Yeah, in car exhaust for sure. No, I don’t think you are entirely cynical…:face_with_raised_eyebrow:

I haven’t looked in the hives for a while - must be 3 months now I reckon and not since the flash floods. They are going well, bringing in pollen after the frosts melt, and I caught a slight whiff of ripening honey today coming from the hives which I haven’t noticed in ages.


So they have either cleaned out the mud or working around it, either way glad to hear they survived being flooded.
Thanks for the chat, a bad day, lost a member at the Men’s Shed today. Felling devastated, he is 10 years younger than me.


Hi Peter, really sorry to hear that. Keep up the good work there and take care.


Thanks Dan, appreciate that. He was just walking in the shed and I thought his knee just gave way. 5 members performed CPR, I got to him within a few seconds and no pulse. Ambos in 7 minutes and jolted him a few times but he was gone. I don’t think he was aware of anything so I guess that is a good thing.
Regards mate


Always sad to loose friends.
Your Mens Shed should invest in a Defibrillator. These things are fail safe and one within 2 minutes of my brother meant he lived not died.
I am involved with the local Bowls Club and RSL, both clubs are full of old buggers and both now have Defibrillators. It is not an option not to have one.


Point taken, us old buggers think we are bomb proof, but alas we are still only humans. With Shane 10 years younger than me the point has hit home, and to a lot of us older guys, and I will bring it up at out next meeting. Shane was one of the guys who volunteered for making bee boxes for me, he was always putting his hand up for the Men’s Shed. His wife was a Men’s Shed widow she said, it was an important part of his being.


Well time for an update.
Has been pretty slow going with the windy , wet conditions which have be prevailing for what seems like months and months. Just a reminder that the purpose of the shed was to enable me to continue lifting boxes and hives when I get older.

The roof and walls are on


My crane system has been installed and it works a treat.

I fixed a 20 Kg weight to it (cause it was easy) and could move it to any where in the shed with one hand (two fingers on one hand to be more accurate

Close up of the ends


Overall shot. the X runner is 3.4 m (11 ft)
long and the I beams are 4 m long (13 ft)

Now just needs concrete floor, hive stands, cupboards and benches.
The front will be left open and the hives just backwards of the 2 front posts.

I know everything looks out of level but the eyes are being tricked.

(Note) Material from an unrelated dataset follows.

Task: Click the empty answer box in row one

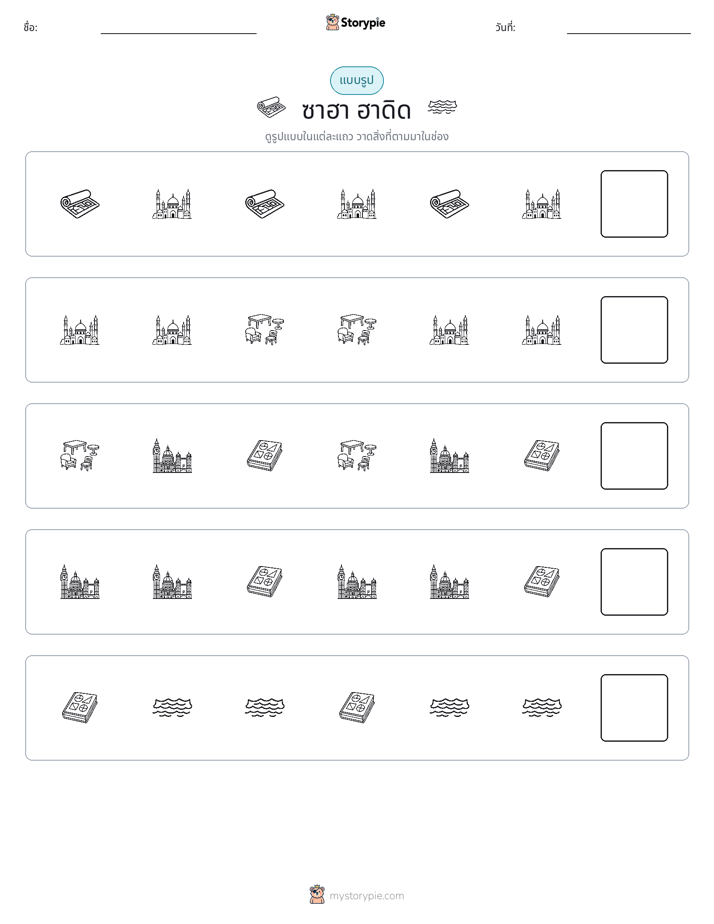Action: click(x=634, y=204)
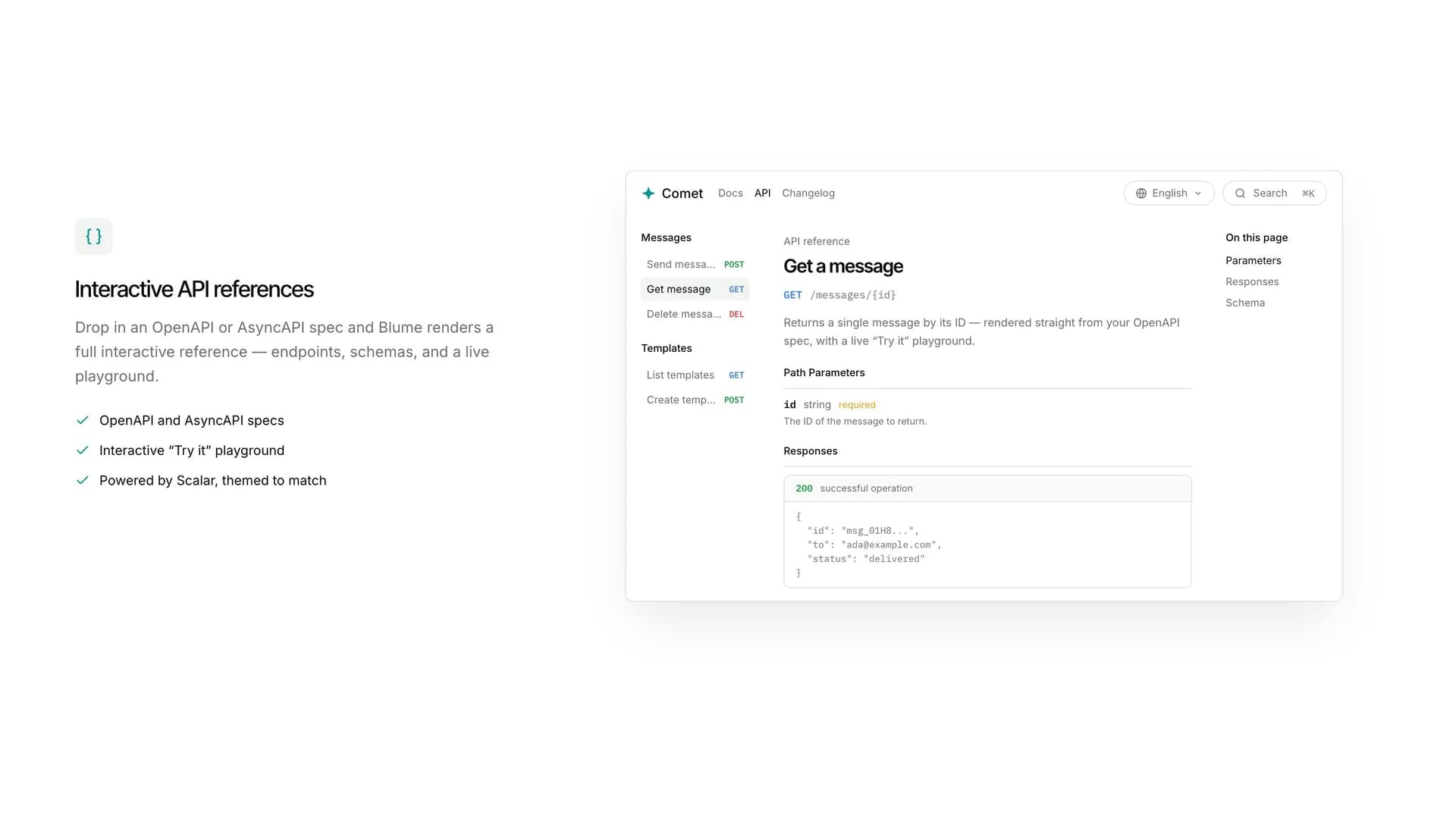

It sits on a slope and the roof slopes. That X runner with the block and tackle remains dead level everywhere it goes. It is a bit skewed because the trolley’s on the I beam don’t travel together. I think because the attachments are so flexible. (and easy to fit) Doesn’t make any difference to its working. I just moved those weights to where I wanted them and the trolley’s (all 3) did their own thing.

I am going to attach rings to the hive boxes and use a couple of slings looped into the chains hook.
Oh and I can lower and raise it with 2 fingers one chain click at a time …about 1.5 mm (1/16th ") No more squashed bees.

Edit: It can lift to and lower from, 2.2 metres after the concrete floor is in. (100mm less than now)


A Great looking shed that will more than stand up to winds you get in your neck of the woods Wilfred.
What is the lifting capacity of the chain block mate?


The block and tackle has a 2 tonne lift, that’s for when the hives get really full. :laughing::laughing::laughing:

I planned for an all up lift of 500 Kg which would be a around a 2 brood and flow super full to the gunnels (aprox 120Kg) plus “over” engineering of 380 Kg. The cross beam is a 600 KG rated sliding door track and I don’t know the rating of the I beams but I believe they could support cars, trucks etc


@busso. Love the logic of all that.
Are you married yet?


To quote Zorba, “Wife , kids…the whole catastrophe”


Same here. My husband and you would make a great couple. He’s got an excavator. We call it his Tonka.
Built a few pole structures with help of that.
In normal life, he’s a medical professional, in private life he sits on Tonka.
He flattened some bits of land for my apiaries too. So I’m happy.